● **Provided data**

________________

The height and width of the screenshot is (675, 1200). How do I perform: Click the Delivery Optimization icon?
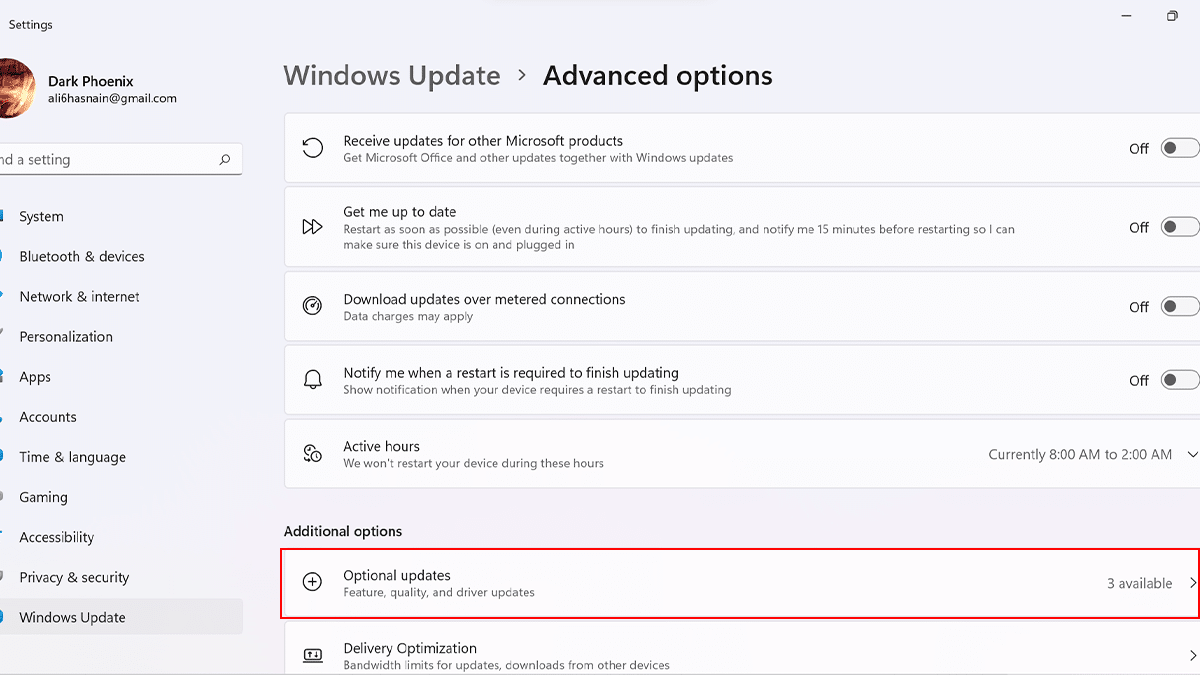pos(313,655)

________________

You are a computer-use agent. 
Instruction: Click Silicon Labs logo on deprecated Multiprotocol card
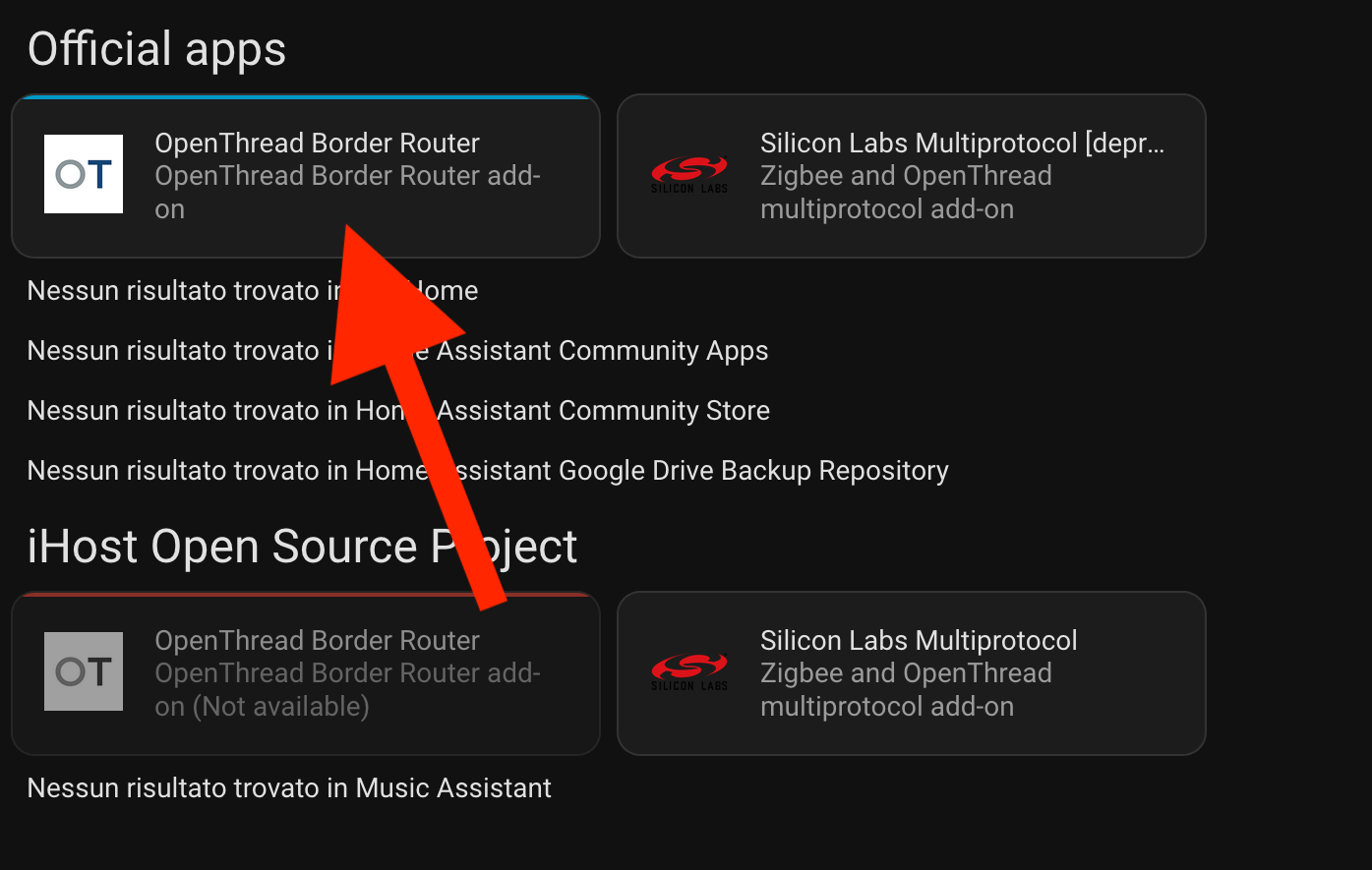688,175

________________

Recast the rows as a JSON list of strings, starting at the line that contains "The height and" and stopping after the line that contains "pos(313,655)". Give one string per line, skip blank lines, and leave the pictures out.

● **Result for this task**
[
  "The height and width of the screenshot is (675, 1200). How do I perform: Click the Delivery Optimization icon?",
  "pos(313,655)"
]